_Esercizio_
Riporta parola per parola il passo del testo su Henri Lebasque che comincia con "DI ILARIA PULLE’DI" e finisce con "con pregevole maestria.".

_Estratto del testo_
________________
DI ILARIA PULLE’DI SAN FLORIAN
Pur di estrazione popolare – il padre è un bottaio – Henri Lebasque riesce ad iscriversi all’accademia ed a conoscere diversi artisti dell’epoca, con i quali instaura proficui rapporti collaborativi, spesso sfocianti in durature amicizie.
In particolare conosce Camille Pissarro, il quale non manca di esercitare una notevole influenza sulla sua arte, modulandone la maniera di rapportarsi alle varie concezioni pittoriche, e resta favorevolmente impressionato da William Turner, la cui produzione apprende in quel di Londra ed assimila con pregevole maestria.
Caratterizzato da una singolare poliedricità, nel corso degli anni si avvicina prima al Puntinismo, sulla scia del geniale Paul Signac, per poi strizzare l’occhio al Fauvimo, assimilando quell’originale mix di semplicità selvaggia, sospeso tra purezza e libertà.
________________
_Estratti dei record_

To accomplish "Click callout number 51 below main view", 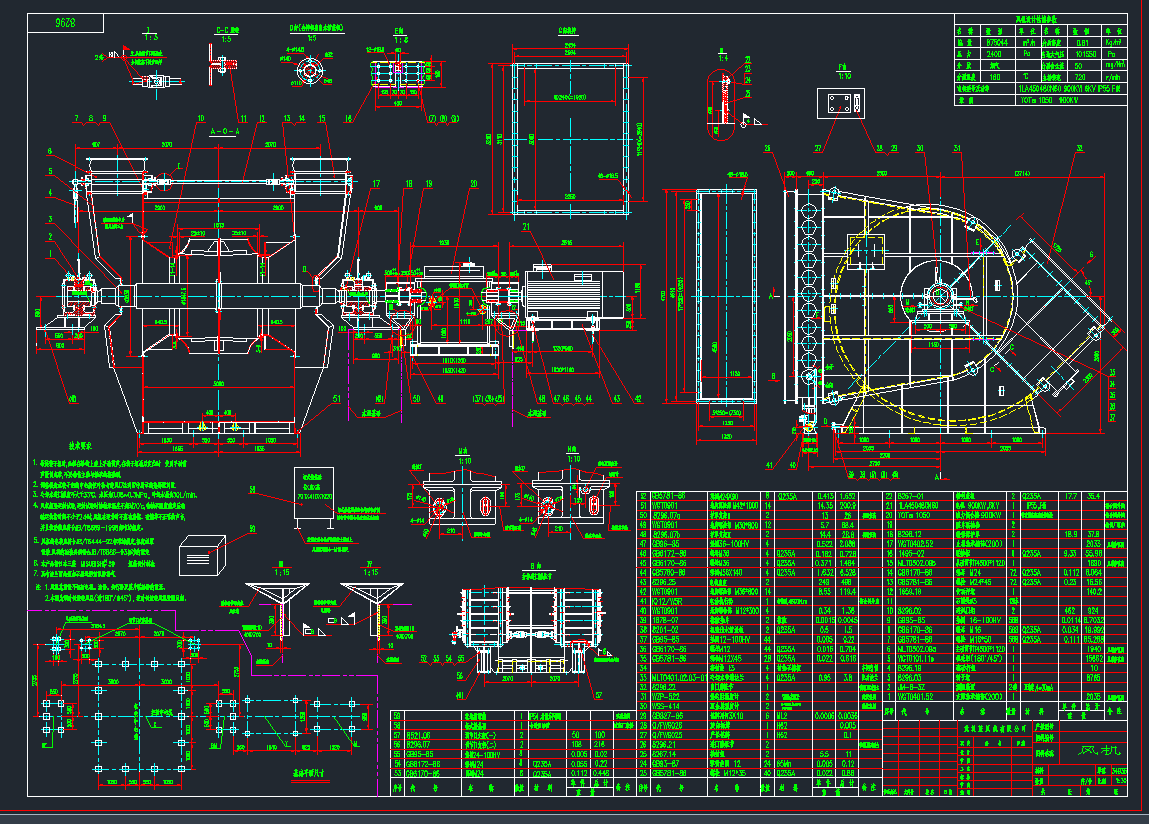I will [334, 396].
________________
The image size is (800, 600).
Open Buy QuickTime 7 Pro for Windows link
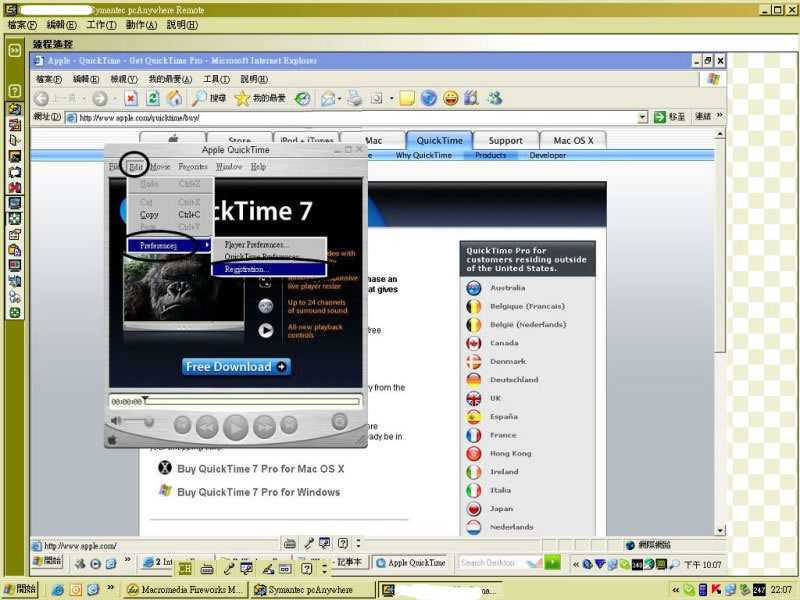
________________
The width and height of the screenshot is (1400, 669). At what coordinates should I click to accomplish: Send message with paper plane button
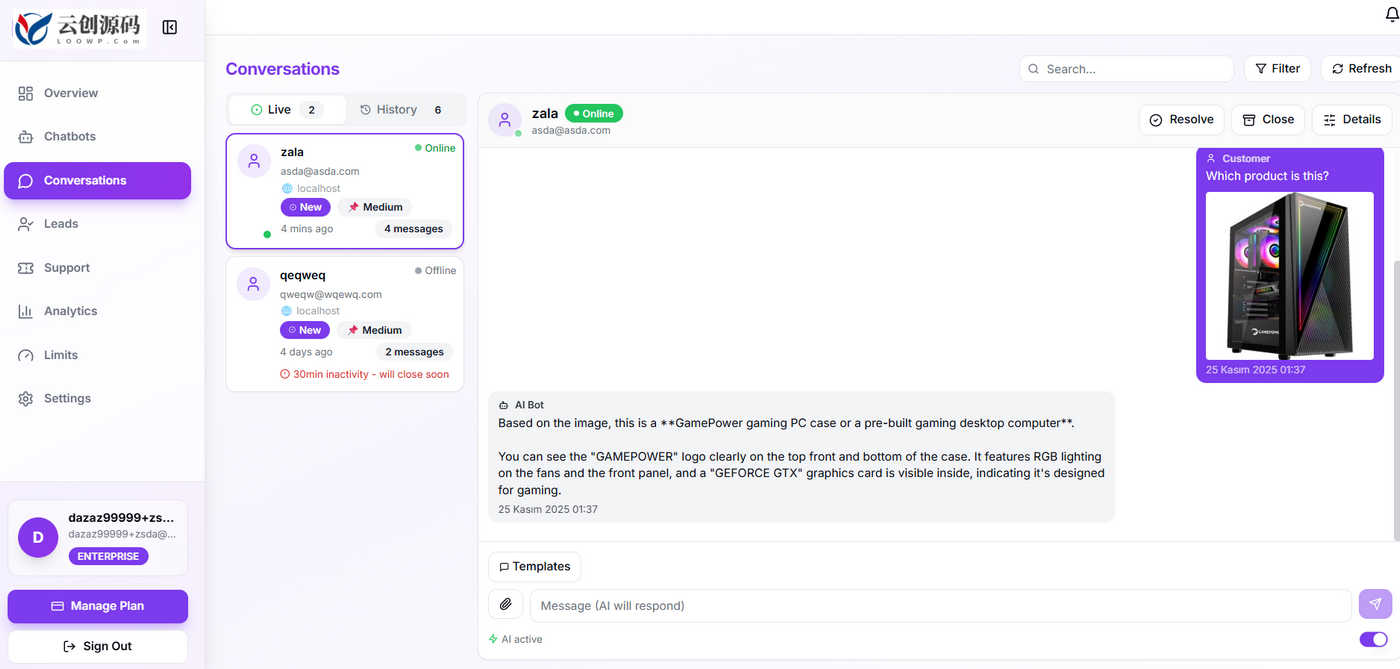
________________
_La risposta_
DI ILARIA PULLE’DI SAN FLORIAN
Pur di estrazione popolare – il padre è un bottaio – Henri Lebasque riesce ad iscriversi all’accademia ed a conoscere diversi artisti dell’epoca, con i quali instaura proficui rapporti collaborativi, spesso sfocianti in durature amicizie.
In particolare conosce Camille Pissarro, il quale non manca di esercitare una notevole influenza sulla sua arte, modulandone la maniera di rapportarsi alle varie concezioni pittoriche, e resta favorevolmente impressionato da William Turner, la cui produzione apprende in quel di Londra ed assimila con pregevole maestria.